Your objective →
Whatever the records below hold, copy it all out exactly.

Data extracts →
----

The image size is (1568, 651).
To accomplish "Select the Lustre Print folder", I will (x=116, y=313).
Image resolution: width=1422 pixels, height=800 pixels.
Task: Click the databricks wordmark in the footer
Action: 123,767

----

Exercise response →
The image size is (1568, 651).
To accomplish "Select the Lustre Print folder", I will (x=116, y=313).
Image resolution: width=1422 pixels, height=800 pixels.
Task: Click the databricks wordmark in the footer
Action: 123,767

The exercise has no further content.